Number 2: My child’s behavior is not a complete result of my parenting. Generally, my kids’ mind because of how I have trained them to behave at home. However, they are also individuals with free wills and sometimes they throw fits. Lord knows my kids have embarrassed me so many times whether it was falling out because they didn’t want to leave somewhere fun or weren’t getting their way. But that’s kids. If someone says that their grown kids NEVER did such and such back in the day they are either lying or have a selective memory. 🙄 If you are not a parent, you don’t know about the daily ins-and-outs of raising children. I remember pre-kids that I had such a strong opinion about kids and their public behavior and that my kids WOULD NEVER do x, y, and z. Now as a mom, I’m pretty sure that they’ve done all of that and then some.

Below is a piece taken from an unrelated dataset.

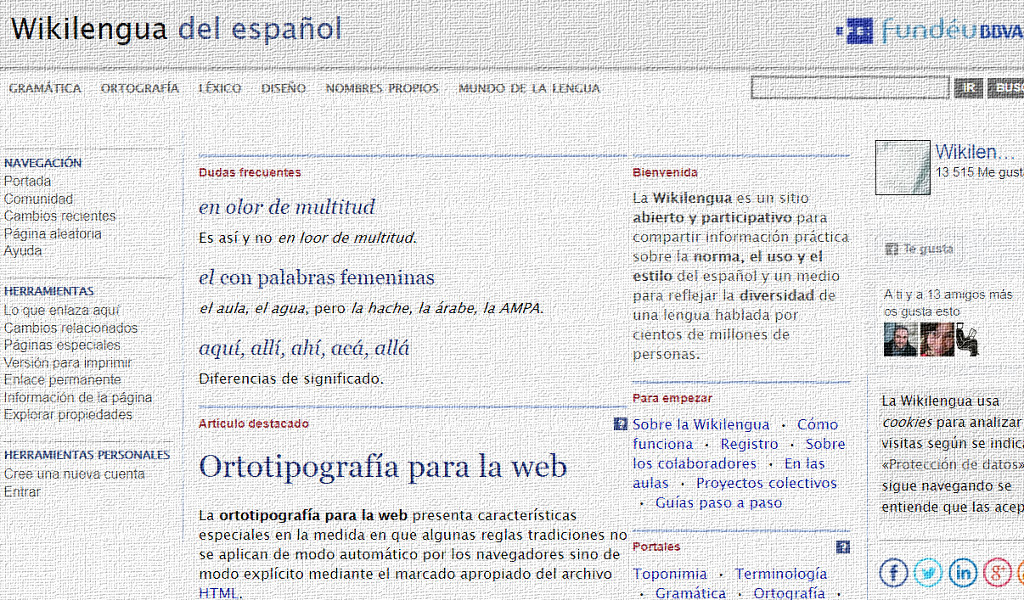
Task: Open the Google Plus social icon
Action: pos(997,572)

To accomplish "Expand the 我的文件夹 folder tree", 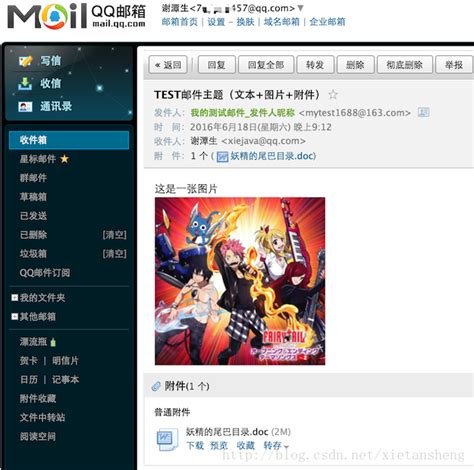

I’ve learned in the last year to be more confident in who I am as a parent. Not because I’m the greatest mom ever but because I’m doing my best with what I’ve learned and have never-ending grace from the God that I serve who is there for me whenever I fail (which is semi-often). I’m not perfect and still have my moments when I feel bad about something but I’ve learned to be easier on myself and let things go. It isn’t beneficial for me or any of my family members when I stay in a place regret over something I did or didn’t do. When I look at the little blurs in this picture with me, I know that they are generally happy, healthy, and loved. That overwhelms me with peace. I couldn’t ask for anything more for them.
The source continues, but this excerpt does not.